As earlier (and obvious from the video walkthrough!), those floorboards run under the wall, I don't know what @JobAndKnock thinks, but would it be better to take the wall down and rebuild?
Screenshot_20220825-201019_YouTube.jpg
 
As earlier (and obvious from the video walkthrough!), those floorboards run under the wall, I don't know what @JobAndKnock thinks, but would it be better to take the wall down and rebuild?
View attachment 277687

The wall is a stud wall apparently.

Is it actually worth going to all the effort of removing a perfectly fine stud wall? I ask as i have no idea.

I thought he would take out the landing floor boards, take skirting off of wall, trim door frame, level up that floor, fit new flooring (Ply?), Put skirting back.

Then, in the bedroom, remove skirting, trim door frame, cut out section of floor boards, level that end of the floor, fit Ply section, refit skirting.

This sound feasible?
 
Better to take the skirtings, etc out, then a part of the floor, do the levelling work and make good. Taking out a stud wall completely is potentially an awfully messy procedure, especially on an older house. As that stud wall runs in line with the joists it may well be necessary to take the floor out piecemeal in the vicinity of the joist, inserting solid strutting as you go between the joists adjacent to the wall in order to carry the weight of the wall
 
Better to take the skirtings, etc out, then a part of the floor, do the levelling work and make good. Taking out a stud wall completely is potentially an awfully messy procedure, especially on an older house. As that stud wall runs in line with the joists it may well be necessary to take the floor out piecemeal in the vicinity of the joist, inserting solid strutting as you go between the joists adjacent to the wall in order to carry the weight of the wall

What if he takes the skirting off of that stud wall, lift all the floorboards along the length of the wall and then sistering a joist under / protruding from the wall, making that level with the other joists and then put new section of floor back (Ply?) and then refix skirting?

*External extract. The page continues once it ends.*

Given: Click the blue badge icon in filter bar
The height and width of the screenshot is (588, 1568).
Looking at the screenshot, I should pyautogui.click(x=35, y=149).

That feasible? (Do same on landing side)

I guess he will have to trim the door surround and door too.

Thanks for you help
 
No reason why you can't do a partial. If you need to take the skirtings off, then the door and archtrave legs will also need to come off. It's much less work to replace and remove the legs than having to scribe round them. Door wiil almost certainly need to be trimmed.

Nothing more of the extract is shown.